Predicting oxidation and spin states by high-dimensional neural networks: Applications to lithium manganese oxide spinels

M Eckhoff and KN Lausch and PE Blochl and J Behler, JOURNAL OF CHEMICAL PHYSICS, 153, 164107 (2020).

DOI: 10.1063/5.0021452

Lithium ion batteries often contain transition metal oxides such as LixMn2O4 (0 <= x <= 2). Depending on the Li content, different ratios of Mn-III to Mn-IV ions are present. In combination with electron hopping, the Jahn-Teller distortions of the (MnO6)-O-III octahedra can give rise to complex phenomena such as structural transitions and conductance. While for small model systems oxidation and spin states can be determined using density functional theory (DFT), the investigation of dynamical phenomena by DFT is too demanding. Previously, we have shown that a high-dimensional neural network potential can extend molecular dynamics (MD) simulations of LixMn2O4 to nanosecond time scales, but these simulations did not provide information about the electronic structure. Here, we extend the use of neural networks to the prediction of atomic oxidation and spin states.

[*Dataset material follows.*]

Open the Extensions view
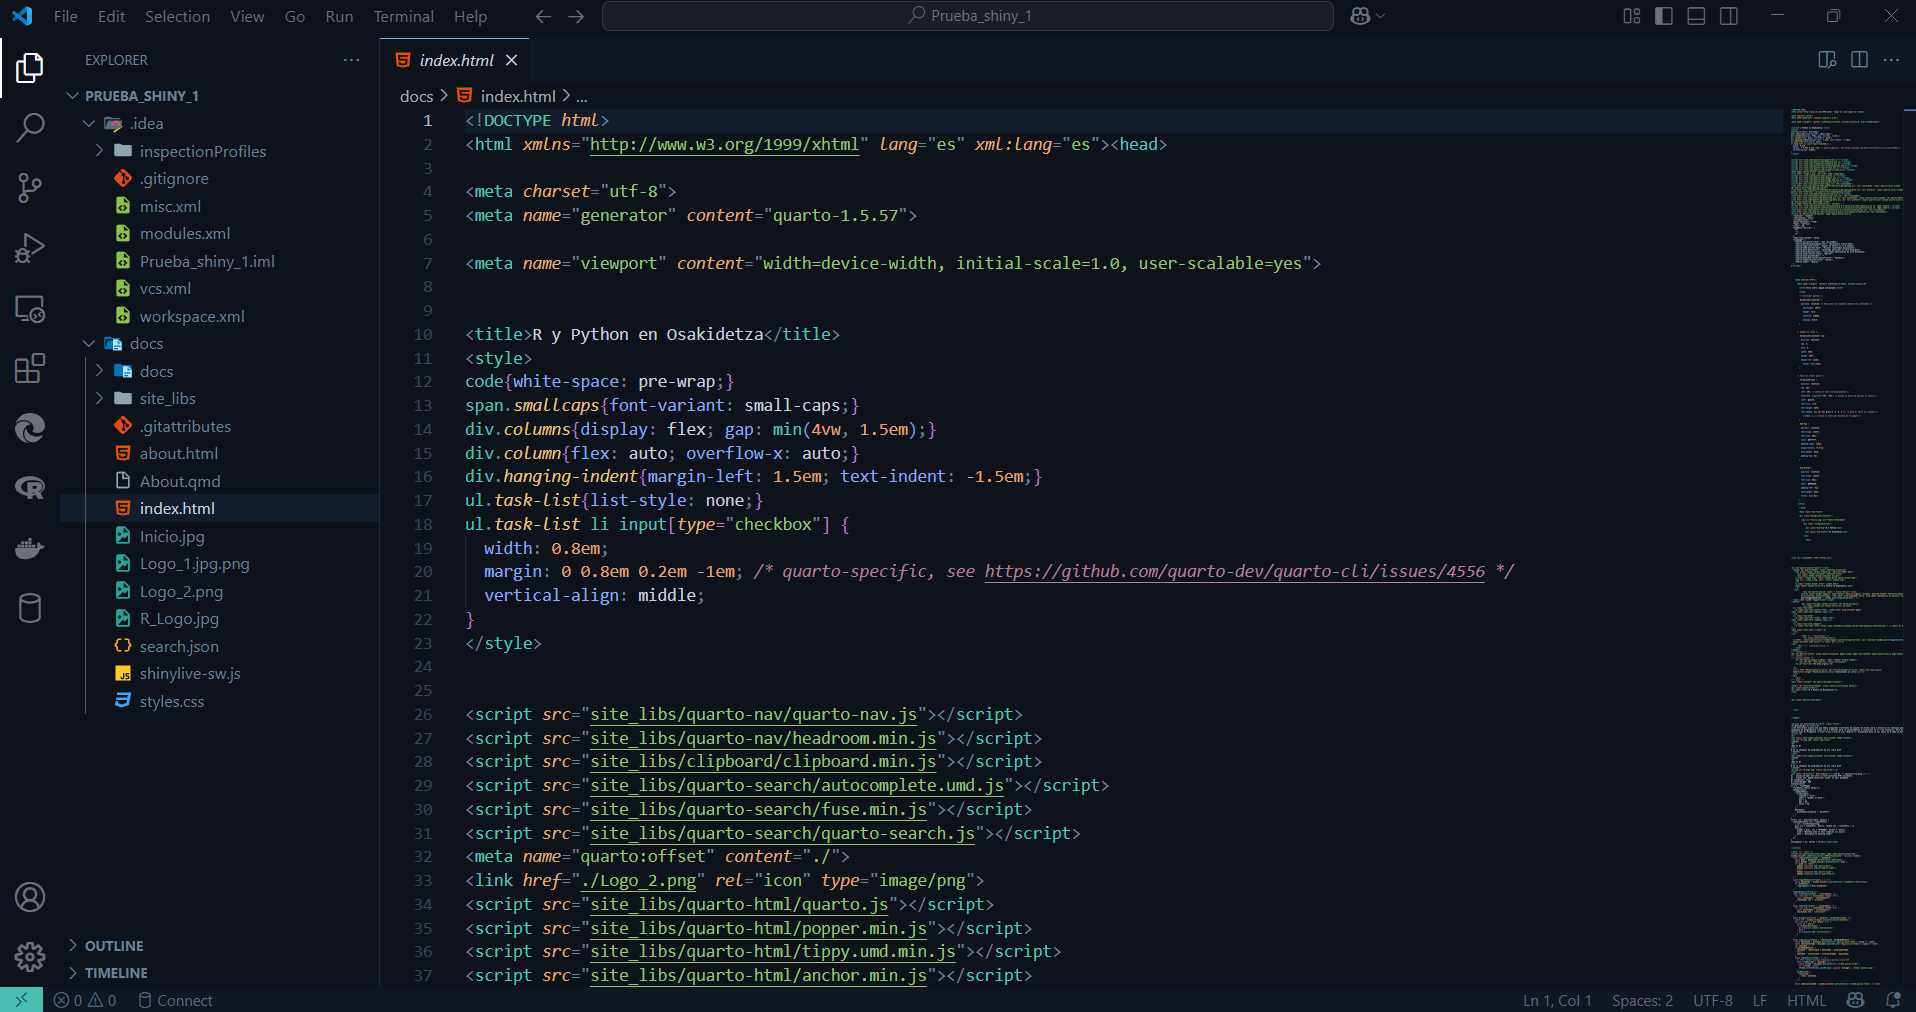 pos(30,368)
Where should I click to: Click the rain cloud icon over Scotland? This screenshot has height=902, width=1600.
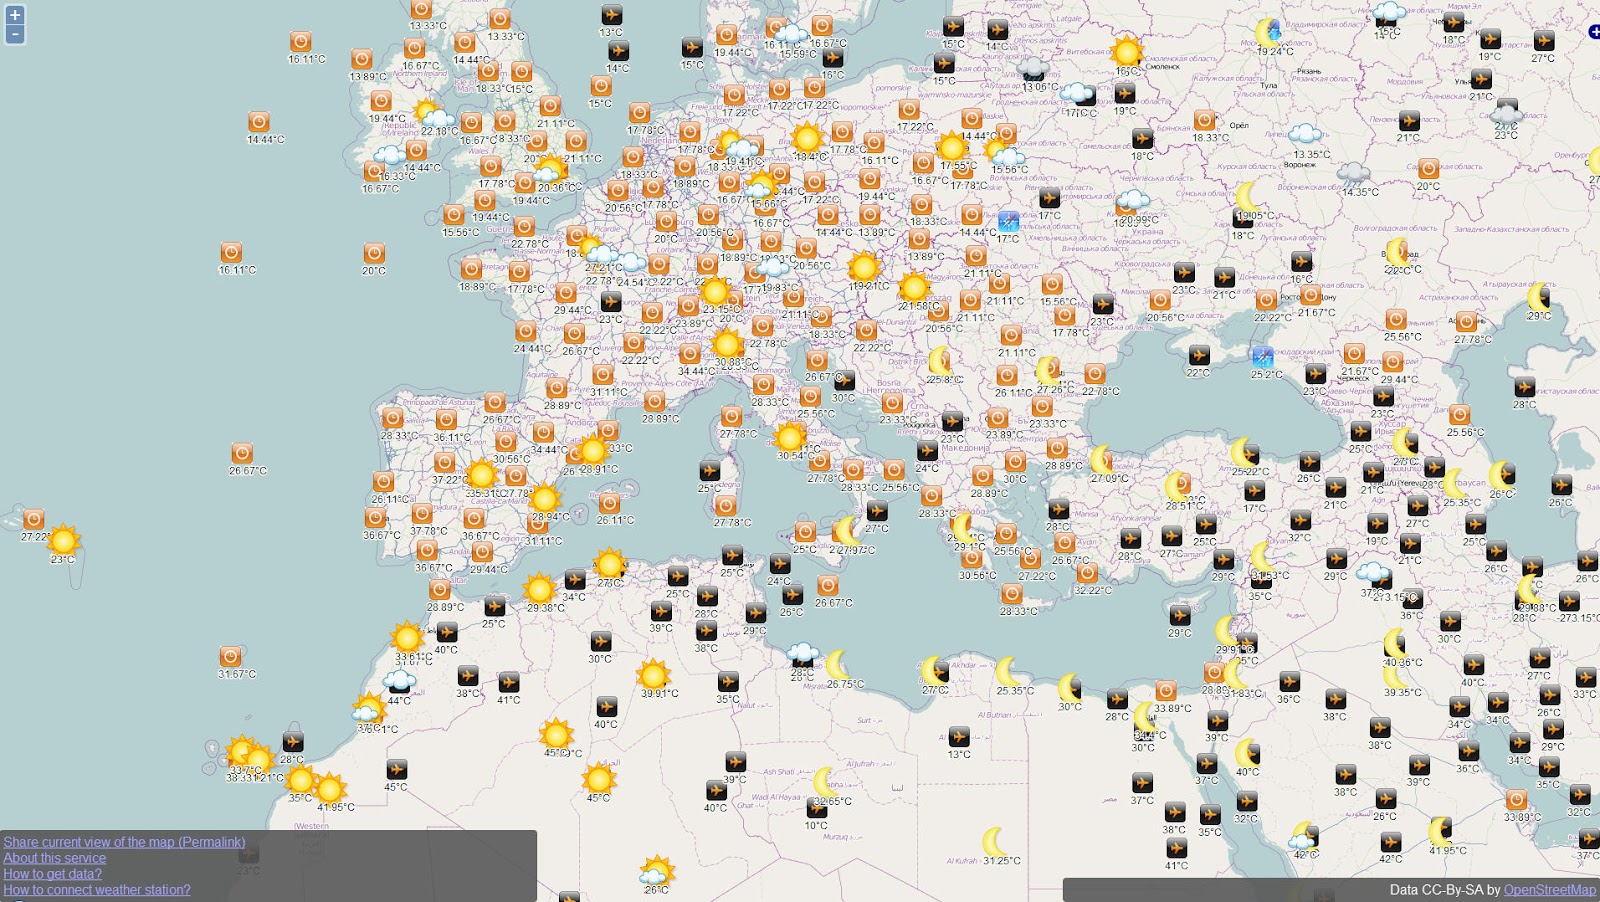click(x=391, y=152)
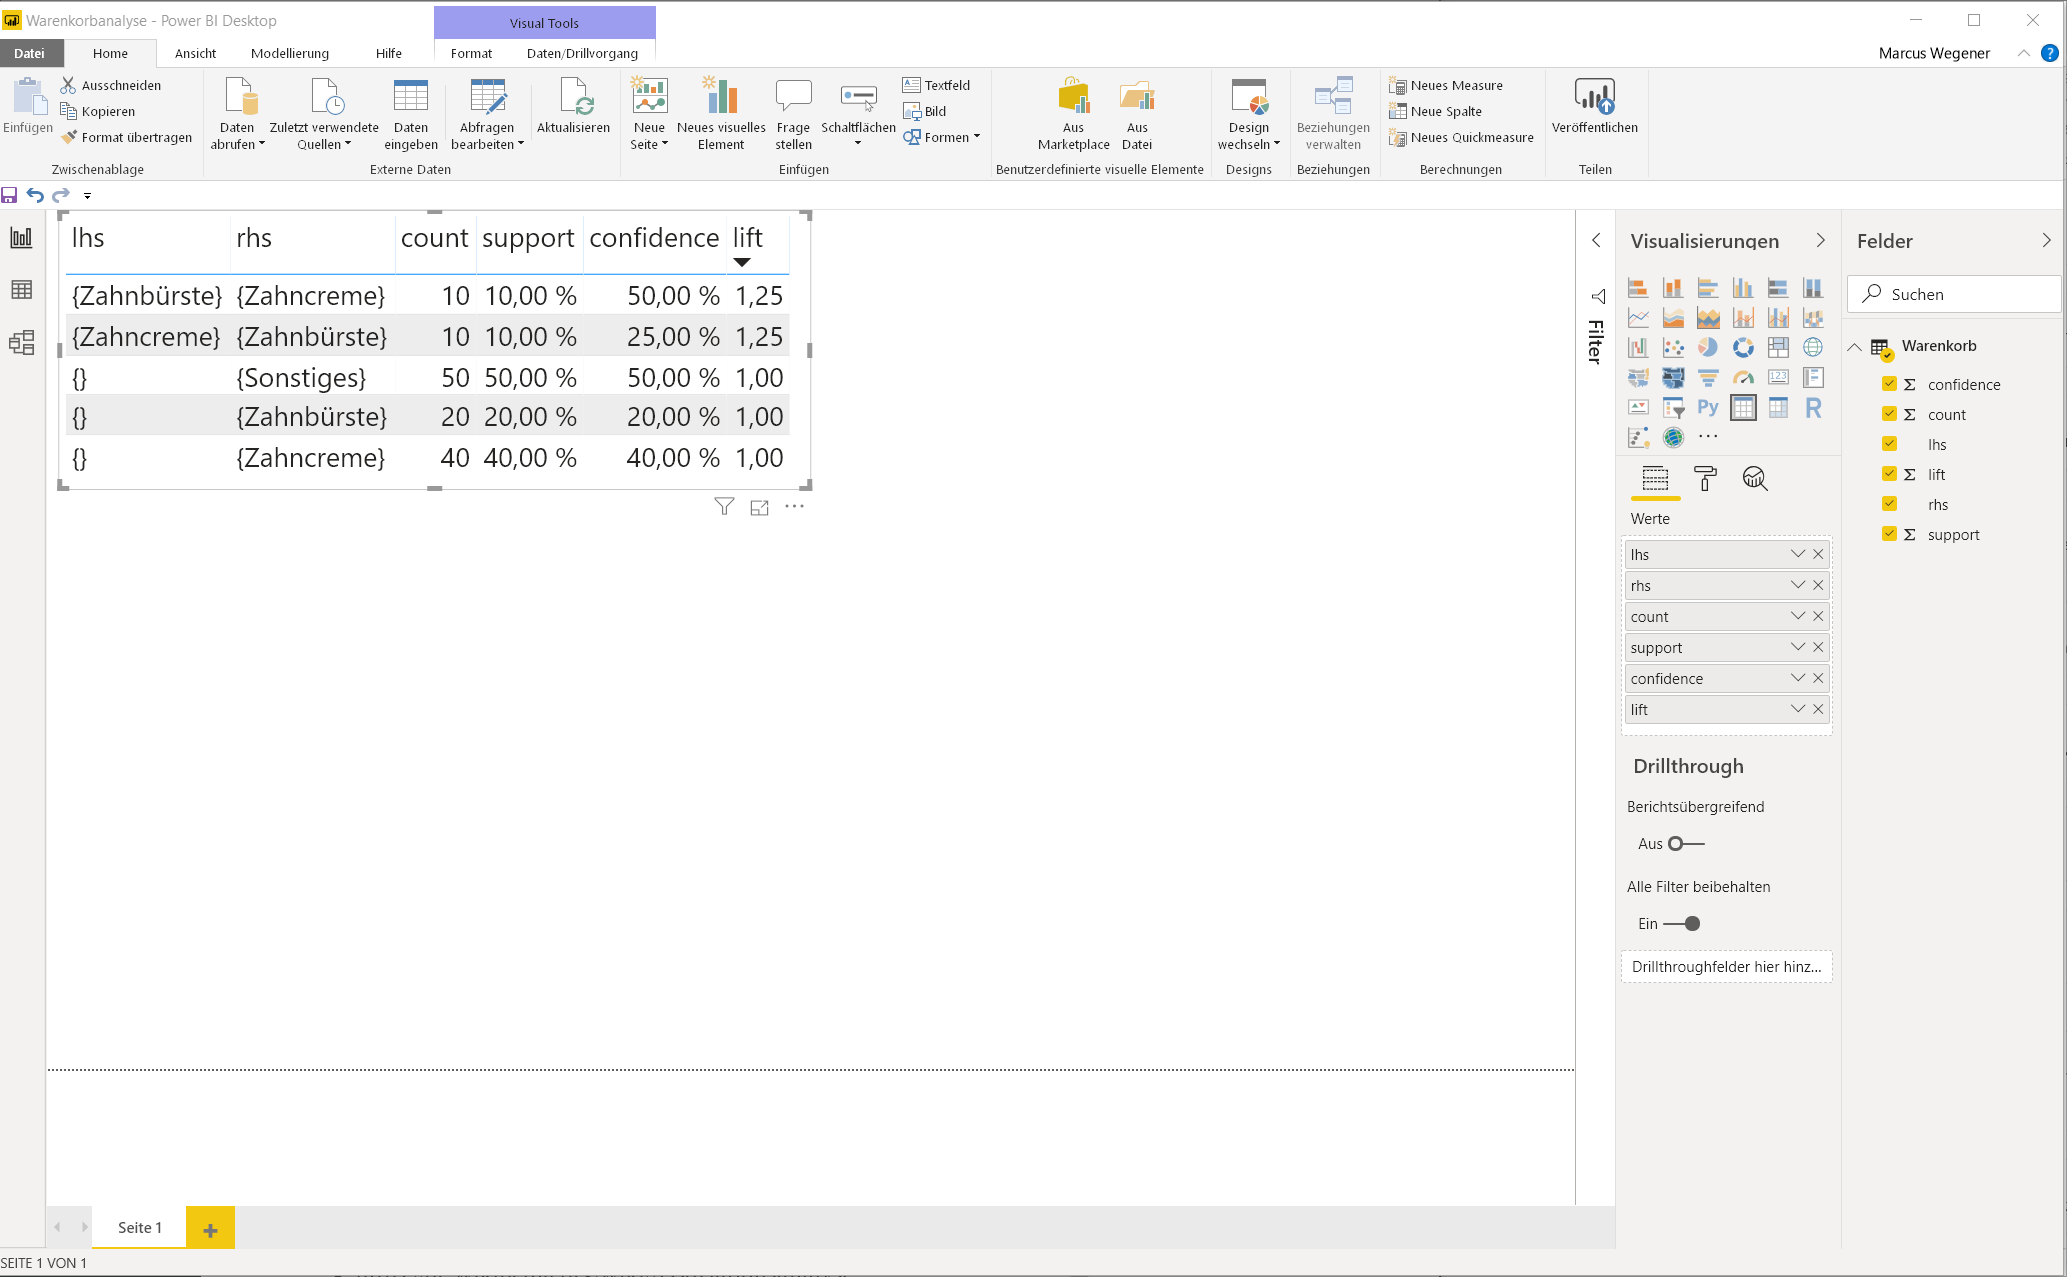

The resulting high-dimensional neural network is able to predict the spins of the Mn ions with an error of only 0.03 . We find that the Mn e(g) electrons are correctly conserved and that the number of Jahn-Teller distorted (MnO6)-O-III octahedra is predicted precisely for different Li loadings. A charge ordering transition is observed between 280 K and 300 K, which matches resistivity measurements. Moreover, the activation energy of the electron hopping conduction above the phase transition is predicted to be 0.18 eV, deviating only 0.02 eV from experiment. This work demonstrates that machine learning is able to provide an accurate representation of both the geometric and the electronic structure dynamics of LixMn2O4 on time and length scales that are not accessible by ab initio MD.